::: DATA TO PROCESS
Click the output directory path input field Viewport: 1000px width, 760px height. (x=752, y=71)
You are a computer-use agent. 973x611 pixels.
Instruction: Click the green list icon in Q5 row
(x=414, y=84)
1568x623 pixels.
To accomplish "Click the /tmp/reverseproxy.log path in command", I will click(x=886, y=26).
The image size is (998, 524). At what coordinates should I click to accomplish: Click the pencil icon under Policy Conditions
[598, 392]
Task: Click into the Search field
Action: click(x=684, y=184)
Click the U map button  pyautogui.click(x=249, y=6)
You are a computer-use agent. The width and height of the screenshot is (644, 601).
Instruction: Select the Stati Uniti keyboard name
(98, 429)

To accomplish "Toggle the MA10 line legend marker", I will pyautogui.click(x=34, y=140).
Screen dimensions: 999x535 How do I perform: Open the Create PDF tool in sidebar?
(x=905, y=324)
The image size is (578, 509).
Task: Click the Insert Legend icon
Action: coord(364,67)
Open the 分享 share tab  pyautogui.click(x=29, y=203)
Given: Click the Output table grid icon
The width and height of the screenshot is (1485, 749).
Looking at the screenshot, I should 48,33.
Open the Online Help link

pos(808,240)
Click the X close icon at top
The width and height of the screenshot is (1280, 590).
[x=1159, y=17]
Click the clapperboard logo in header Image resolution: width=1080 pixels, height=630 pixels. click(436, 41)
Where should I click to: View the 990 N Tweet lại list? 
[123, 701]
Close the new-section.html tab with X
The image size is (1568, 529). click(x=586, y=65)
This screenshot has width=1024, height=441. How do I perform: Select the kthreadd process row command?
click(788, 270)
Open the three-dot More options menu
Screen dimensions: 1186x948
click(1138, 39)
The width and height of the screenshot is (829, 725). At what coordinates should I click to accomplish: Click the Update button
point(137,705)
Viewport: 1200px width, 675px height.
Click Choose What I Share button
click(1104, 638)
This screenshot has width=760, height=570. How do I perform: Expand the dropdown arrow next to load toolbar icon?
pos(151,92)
::::::
**WHAT YOU SHOULD DO**
Copy every line where the word "will" is present in the entries above.

**EXERCISE SOLUTION**
To accomplish "Click the /tmp/reverseproxy.log path in command", I will click(x=886, y=26).
To accomplish "Toggle the MA10 line legend marker", I will pyautogui.click(x=34, y=140).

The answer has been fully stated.